Based on data for local absorption of radionuclides in the different airway regions, it can be assumed that the local absorption of the soluble zinc compounds will be approximately 20% of the material deposited in the head region, 50% of the material deposited in the tracheobronchial region and 100% of the material deposited in the pulmonary region. For the slightly soluble and insoluble zinc compounds a negligible absorption can be assumed for materials deposited in the head and the tracheobronchial region. 100% of the deposited slightly or insoluble zinc compounds are assumed to be absorbed in the pulmonary tract. The deposited material will be cleared via the lung clearance mechanisms into the gastrointestinal tract where it will follow oral absorption kinetics. Therefore the inhalation absorption for the soluble zinc compounds is a maximum of 40% and for the slightly soluble and insoluble zinc compounds inhalation absorption is at a maximum of 20%. These values can be assumed as a reasonable worst case, because they are considered to cover existing differences between the different zinc industry sectors with respect to the type of exercise activities (and thus breathing rate) and particle size distribution.
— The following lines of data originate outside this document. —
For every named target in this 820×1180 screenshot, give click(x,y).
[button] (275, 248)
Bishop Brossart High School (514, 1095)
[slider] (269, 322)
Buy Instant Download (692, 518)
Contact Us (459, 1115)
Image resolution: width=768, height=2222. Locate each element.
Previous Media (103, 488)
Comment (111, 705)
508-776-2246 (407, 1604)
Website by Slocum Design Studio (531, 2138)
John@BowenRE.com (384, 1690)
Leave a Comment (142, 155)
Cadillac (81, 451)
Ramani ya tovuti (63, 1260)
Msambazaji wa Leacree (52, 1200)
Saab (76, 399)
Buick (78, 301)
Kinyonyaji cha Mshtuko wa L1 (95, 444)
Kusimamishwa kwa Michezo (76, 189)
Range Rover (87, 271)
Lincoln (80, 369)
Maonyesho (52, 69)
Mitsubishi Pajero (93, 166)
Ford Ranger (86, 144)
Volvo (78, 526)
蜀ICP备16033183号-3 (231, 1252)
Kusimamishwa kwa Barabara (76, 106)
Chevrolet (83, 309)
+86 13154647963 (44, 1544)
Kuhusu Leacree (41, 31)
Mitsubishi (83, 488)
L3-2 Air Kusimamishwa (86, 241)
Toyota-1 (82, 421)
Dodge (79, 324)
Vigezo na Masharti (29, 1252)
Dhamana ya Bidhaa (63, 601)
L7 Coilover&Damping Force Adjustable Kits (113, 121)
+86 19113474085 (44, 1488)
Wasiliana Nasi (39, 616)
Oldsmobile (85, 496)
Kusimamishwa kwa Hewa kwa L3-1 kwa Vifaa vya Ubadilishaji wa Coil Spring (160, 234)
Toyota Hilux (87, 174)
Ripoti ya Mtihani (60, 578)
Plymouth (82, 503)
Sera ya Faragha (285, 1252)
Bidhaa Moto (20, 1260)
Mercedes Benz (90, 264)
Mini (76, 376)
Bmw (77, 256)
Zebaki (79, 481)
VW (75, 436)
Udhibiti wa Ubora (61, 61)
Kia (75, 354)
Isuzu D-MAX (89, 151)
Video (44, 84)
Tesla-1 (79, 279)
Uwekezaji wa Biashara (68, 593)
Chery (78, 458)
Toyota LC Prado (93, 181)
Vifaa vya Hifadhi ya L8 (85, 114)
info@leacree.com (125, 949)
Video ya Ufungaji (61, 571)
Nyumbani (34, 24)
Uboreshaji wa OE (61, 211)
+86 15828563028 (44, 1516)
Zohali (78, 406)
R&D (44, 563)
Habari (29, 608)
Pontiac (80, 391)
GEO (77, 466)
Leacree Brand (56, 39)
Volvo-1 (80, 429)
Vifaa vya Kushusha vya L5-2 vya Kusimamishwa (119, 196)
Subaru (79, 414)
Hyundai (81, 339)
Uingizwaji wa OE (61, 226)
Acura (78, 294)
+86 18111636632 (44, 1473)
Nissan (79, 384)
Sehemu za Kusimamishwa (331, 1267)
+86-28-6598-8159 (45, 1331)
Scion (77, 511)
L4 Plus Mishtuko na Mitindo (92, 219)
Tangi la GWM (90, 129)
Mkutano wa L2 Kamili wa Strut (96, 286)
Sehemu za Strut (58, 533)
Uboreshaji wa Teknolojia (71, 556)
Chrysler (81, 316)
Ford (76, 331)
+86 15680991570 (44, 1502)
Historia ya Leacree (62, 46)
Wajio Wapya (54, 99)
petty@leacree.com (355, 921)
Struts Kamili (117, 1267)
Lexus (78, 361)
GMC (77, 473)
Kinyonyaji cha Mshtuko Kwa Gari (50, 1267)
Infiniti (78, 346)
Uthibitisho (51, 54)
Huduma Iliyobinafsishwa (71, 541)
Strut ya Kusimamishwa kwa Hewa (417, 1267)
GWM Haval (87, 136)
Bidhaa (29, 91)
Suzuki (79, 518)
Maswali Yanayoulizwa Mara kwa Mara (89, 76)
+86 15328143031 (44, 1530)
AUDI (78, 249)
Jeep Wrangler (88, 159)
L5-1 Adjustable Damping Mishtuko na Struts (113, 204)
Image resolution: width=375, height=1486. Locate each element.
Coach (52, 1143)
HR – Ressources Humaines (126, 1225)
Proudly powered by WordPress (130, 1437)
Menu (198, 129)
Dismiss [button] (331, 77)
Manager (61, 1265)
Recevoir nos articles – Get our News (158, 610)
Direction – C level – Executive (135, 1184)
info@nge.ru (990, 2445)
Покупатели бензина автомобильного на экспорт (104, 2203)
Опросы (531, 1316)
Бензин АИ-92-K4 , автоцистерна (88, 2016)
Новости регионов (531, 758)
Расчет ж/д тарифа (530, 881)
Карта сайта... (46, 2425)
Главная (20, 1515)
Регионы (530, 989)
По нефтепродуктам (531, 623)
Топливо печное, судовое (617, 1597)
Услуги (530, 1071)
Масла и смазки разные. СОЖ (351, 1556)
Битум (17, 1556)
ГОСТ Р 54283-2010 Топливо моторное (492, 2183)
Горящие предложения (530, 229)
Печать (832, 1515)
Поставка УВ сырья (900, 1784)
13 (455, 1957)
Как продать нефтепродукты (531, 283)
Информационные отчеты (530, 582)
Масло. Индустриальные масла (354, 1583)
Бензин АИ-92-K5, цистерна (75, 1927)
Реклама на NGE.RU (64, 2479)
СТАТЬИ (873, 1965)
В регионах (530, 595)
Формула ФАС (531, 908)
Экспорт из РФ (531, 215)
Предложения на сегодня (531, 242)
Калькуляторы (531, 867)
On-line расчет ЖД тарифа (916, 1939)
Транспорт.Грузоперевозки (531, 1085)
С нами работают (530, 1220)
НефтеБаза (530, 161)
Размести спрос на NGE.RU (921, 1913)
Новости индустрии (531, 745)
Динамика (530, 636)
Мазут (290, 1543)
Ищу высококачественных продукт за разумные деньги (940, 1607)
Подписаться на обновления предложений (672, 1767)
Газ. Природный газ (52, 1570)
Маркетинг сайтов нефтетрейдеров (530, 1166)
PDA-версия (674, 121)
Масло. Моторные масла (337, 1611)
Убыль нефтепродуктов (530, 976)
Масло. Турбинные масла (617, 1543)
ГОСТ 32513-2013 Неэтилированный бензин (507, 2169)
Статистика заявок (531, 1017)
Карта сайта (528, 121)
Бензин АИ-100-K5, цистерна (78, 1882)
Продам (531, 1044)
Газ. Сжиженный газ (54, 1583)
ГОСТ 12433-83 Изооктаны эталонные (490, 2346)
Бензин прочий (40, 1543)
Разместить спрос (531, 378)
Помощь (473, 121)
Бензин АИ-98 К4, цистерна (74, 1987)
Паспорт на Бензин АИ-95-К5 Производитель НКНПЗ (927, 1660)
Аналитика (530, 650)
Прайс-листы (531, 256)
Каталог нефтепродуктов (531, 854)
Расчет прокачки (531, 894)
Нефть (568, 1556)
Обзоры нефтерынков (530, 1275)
The available information from in vivo as well as the in vitro studies suggests the dermal absorption of zinc compounds through intact skin to be less than 2%.In vitrostudies that estimated dermal absorption values only on the basis of the zinc levels in the receptor medium without taking into account the zinc present in the stratum corneum appear to underestimate absorption values derived from in vivo studies. Such zinc trapped in the skin layers may become systemically available at a later stage. Quantitative data to evaluate the relevance of this skin depot are however lacking. Given the efficient homeostatic mechanisms of mammals to maintain the total body zinc and the physiologically required levels of zinc in the various tissues to be constant, the anticipated slow release of zinc from the skin is not expected to disturb the homeostatic zinc balance of the body. Considering the available information on dermal absorption, the default for dermal absorption of all zinc compounds (solutions or suspensions) is 2%. Based on the physical appearance, for dust exposure to zinc and zinc compounds a 10-fold lower default value of 0.2% is a reasonable assumption.

Zinc appears to be distributed to all tissues and tissue fluids and it is a cofactor in over 200 enzyme systems. The excretion of zinc is primarily via faeces, but also via urine, saliva, hair loss, sweat and mothers-milk.